Il Sistema WM di Herbert Chapman ed il Metodo WW di Vittorio Pozzo sono le due grandi risposte tattiche degne di nota. Il signore inglese che dominò per 5 anni la Premier con il suo Arsenal esalta la nuova filosofia del ‘carpet football’, quindi più tecnica, più tattica, più disciplina. Siamo negli anni 30 del XX° secolo. La palla rasoterra che giocano le squadre d’Oltremanica non convince in Italia, dove i giocatori sono meno tecnici. Il “metodismo” prevede che il gioco passi dal famoso centromedianometodista e che ci siano più verticalizzazioni e contropiedi. Con il metodo, per esempio, la Juventus vince 5 scudetti nel Quinquennio d’oro del 1935 e nel 1934 e ’38 l’Italia sale sul tetto del mondo.

Grande Inter
Catenaccio

Negli anni ’50, una grande rivoluzione arriva dall’Italia. Anzi, sarà quello che poi diventerà il vero marchio di fabbrica del calcio italiano che rivoluziona ogni sistema, metodo e quant’altro: il Catenaccio. Nereo Rocco ed Helenio Herrera i massimi interpreti. All’ombra della Madunina, il primo col Milan, il secondo con l’Inter, portano a casa complessivamente 5 scudetti, 4 Coppe dei Campioni, 3 Intercontinentali e 1 Coppa delle Coppe. Tornante, ala, mediano, regista, libero, stopper, parole che oggi riecheggiano soltanto come riflessi di un calcio che non esiste più ma che, inconsapevolmente, viene soprattutto riproposto in alcune squadre che lottano per la salvezza.

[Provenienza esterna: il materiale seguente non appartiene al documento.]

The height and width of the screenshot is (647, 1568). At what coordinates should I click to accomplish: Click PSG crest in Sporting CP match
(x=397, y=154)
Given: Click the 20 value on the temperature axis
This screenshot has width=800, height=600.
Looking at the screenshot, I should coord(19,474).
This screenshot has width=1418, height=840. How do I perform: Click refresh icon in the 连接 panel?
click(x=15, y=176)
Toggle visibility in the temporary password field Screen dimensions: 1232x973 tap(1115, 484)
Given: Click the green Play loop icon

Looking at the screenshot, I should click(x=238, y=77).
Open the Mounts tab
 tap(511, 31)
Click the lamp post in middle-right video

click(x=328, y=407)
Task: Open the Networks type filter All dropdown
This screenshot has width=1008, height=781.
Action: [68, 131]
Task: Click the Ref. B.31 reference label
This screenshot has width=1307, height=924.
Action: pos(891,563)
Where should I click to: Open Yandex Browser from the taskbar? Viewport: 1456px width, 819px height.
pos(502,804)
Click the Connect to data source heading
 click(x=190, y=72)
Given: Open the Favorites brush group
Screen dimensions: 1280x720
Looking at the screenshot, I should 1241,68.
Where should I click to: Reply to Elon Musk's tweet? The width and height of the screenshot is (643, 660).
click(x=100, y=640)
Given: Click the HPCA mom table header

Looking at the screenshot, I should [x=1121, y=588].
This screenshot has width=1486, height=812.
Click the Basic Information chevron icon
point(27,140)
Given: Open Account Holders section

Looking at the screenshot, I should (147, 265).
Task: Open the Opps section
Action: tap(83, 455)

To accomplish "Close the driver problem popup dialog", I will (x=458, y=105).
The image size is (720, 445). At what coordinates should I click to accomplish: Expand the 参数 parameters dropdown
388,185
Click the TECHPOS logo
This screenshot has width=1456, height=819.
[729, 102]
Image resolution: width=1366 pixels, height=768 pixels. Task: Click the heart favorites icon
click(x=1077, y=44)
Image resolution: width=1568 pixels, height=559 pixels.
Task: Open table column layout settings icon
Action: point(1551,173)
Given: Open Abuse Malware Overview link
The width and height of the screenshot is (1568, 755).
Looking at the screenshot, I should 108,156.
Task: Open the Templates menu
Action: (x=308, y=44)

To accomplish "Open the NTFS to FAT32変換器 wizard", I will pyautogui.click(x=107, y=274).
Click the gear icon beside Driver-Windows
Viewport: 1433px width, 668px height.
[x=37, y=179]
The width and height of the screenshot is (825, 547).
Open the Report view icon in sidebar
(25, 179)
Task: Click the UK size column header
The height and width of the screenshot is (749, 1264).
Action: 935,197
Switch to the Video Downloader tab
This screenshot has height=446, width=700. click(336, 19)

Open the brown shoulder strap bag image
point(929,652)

PELE & JAIRZINHO (7) CELEBRATE WINNING THE WORLD CUP FINAL FOR BRAZIL, 1970. CREDIT: COLORSPORT / SIPA / SVEN SIMON - UK USE ONLY
Pelè

Ma per conoscere il primo vero antenato del calcio moderno, in termini tattici, dobbiamo andare in Brasile, alla fine degli anni ’50: l’allenatore dei Verdeoro Feola schiera i brasiliani con un 4-2-4 che ancora oggi, seppur con i dovuti accorgimenti, viene praticato da molti club. Inizia la zona, sparisce il libero, spazio a tecnica, gioco in ampiezza, possesso palla. Davanti, la stella di Pelè è solo la ciliegina sulla torta di una squadra che annovera campioni quali Didì, Vavà, Garrincha e Zagallo e che gioca un calcio che, fino ad allora, non si era mai visto prima.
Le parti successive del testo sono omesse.